### What is needed
Starting at the line containing "Image resolution: width=2122" and ending with the line containing "[x=717, y=49]", reproduce the data below with "dialog" replaced by "window", leaving everything else unchanged.

A run of records:
++++++
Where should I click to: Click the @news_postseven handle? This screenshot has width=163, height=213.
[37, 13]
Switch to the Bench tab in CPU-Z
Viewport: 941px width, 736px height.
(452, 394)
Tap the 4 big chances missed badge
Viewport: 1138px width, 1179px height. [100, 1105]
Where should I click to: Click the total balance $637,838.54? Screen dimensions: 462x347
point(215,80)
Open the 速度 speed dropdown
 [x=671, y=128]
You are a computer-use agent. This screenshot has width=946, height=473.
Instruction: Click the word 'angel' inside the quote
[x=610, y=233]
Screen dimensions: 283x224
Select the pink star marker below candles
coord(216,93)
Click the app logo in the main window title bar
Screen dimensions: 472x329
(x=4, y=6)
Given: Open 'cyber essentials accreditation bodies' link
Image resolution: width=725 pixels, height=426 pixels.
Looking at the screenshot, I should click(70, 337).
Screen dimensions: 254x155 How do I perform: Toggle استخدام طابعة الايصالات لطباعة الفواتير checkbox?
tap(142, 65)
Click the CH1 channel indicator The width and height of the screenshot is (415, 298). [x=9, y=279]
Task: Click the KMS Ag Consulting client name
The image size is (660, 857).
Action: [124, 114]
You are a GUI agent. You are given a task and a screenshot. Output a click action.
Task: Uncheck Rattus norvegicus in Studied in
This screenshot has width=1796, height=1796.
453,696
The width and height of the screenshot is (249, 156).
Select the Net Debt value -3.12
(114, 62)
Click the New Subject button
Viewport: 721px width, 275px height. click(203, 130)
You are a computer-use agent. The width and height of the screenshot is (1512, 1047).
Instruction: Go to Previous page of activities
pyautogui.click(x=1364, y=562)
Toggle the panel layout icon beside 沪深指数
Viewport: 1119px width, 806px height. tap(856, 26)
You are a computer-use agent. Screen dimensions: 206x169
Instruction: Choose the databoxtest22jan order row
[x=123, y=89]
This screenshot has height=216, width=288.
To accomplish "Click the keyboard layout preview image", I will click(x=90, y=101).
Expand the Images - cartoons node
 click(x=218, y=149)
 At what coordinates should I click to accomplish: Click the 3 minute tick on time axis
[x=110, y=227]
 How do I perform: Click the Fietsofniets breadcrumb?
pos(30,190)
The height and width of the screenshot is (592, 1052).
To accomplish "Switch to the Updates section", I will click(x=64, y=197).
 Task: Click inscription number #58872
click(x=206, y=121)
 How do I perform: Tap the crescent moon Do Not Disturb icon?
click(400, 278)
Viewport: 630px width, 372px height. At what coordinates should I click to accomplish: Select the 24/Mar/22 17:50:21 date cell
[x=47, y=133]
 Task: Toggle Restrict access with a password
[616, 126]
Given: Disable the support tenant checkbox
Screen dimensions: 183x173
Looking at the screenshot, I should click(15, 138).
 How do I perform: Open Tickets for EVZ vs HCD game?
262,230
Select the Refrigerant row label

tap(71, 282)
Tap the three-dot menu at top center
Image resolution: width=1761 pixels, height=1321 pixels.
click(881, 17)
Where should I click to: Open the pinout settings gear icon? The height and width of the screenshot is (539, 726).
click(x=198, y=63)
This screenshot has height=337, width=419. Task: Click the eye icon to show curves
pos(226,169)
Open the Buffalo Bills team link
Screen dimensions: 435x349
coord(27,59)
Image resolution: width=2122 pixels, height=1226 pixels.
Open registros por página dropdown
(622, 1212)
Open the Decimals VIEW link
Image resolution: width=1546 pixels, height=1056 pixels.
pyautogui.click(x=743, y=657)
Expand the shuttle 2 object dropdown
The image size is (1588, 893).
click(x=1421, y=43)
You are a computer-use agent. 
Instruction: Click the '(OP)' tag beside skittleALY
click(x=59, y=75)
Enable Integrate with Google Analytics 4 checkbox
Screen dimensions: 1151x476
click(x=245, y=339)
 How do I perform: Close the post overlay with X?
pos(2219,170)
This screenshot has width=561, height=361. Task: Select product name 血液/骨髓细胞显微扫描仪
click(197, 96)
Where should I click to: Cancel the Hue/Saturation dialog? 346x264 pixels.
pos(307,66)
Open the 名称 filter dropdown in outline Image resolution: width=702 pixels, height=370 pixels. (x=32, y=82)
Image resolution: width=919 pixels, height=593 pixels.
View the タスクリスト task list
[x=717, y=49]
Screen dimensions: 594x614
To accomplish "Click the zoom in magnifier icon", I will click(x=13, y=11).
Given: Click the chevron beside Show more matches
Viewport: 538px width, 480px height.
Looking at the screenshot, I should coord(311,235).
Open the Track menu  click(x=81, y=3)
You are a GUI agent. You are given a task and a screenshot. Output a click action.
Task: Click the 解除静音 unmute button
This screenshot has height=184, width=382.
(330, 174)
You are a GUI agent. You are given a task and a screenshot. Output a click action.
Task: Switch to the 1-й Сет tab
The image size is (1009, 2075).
++++++
### Task answer
Image resolution: width=2122 pixels, height=1226 pixels.
Open registros por página dropdown
(622, 1212)
Open the Decimals VIEW link
Image resolution: width=1546 pixels, height=1056 pixels.
pyautogui.click(x=743, y=657)
Expand the shuttle 2 object dropdown
The image size is (1588, 893).
click(x=1421, y=43)
You are a computer-use agent. 
Instruction: Click the '(OP)' tag beside skittleALY
click(x=59, y=75)
Enable Integrate with Google Analytics 4 checkbox
Screen dimensions: 1151x476
click(x=245, y=339)
 How do I perform: Close the post overlay with X?
pos(2219,170)
This screenshot has width=561, height=361. Task: Select product name 血液/骨髓细胞显微扫描仪
click(197, 96)
Where should I click to: Cancel the Hue/Saturation window? 346x264 pixels.
pos(307,66)
Open the 名称 filter dropdown in outline Image resolution: width=702 pixels, height=370 pixels. (x=32, y=82)
Image resolution: width=919 pixels, height=593 pixels.
View the タスクリスト task list
[x=717, y=49]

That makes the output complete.